#### ASSIGNMENT:
The answer is to be the data below, written out in full and exactly.
━━━━
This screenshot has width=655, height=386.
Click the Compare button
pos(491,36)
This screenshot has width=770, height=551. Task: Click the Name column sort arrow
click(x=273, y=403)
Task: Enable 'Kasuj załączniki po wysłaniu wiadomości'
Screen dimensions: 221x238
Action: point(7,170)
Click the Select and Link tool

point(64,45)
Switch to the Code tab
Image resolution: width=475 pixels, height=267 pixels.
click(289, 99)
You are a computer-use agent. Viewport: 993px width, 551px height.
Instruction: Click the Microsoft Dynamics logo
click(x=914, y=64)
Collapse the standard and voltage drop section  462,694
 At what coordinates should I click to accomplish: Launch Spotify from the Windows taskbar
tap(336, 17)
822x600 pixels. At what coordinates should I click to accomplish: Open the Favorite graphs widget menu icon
━━━━
#### TASK OUTPUT:
This screenshot has width=655, height=386.
Click the Compare button
pos(491,36)
This screenshot has width=770, height=551. Task: Click the Name column sort arrow
click(x=273, y=403)
Task: Enable 'Kasuj załączniki po wysłaniu wiadomości'
Screen dimensions: 221x238
Action: point(7,170)
Click the Select and Link tool

point(64,45)
Switch to the Code tab
Image resolution: width=475 pixels, height=267 pixels.
click(289, 99)
You are a computer-use agent. Viewport: 993px width, 551px height.
Instruction: Click the Microsoft Dynamics logo
click(x=914, y=64)
Collapse the standard and voltage drop section  462,694
 At what coordinates should I click to accomplish: Launch Spotify from the Windows taskbar
tap(336, 17)
822x600 pixels. At what coordinates should I click to accomplish: Open the Favorite graphs widget menu icon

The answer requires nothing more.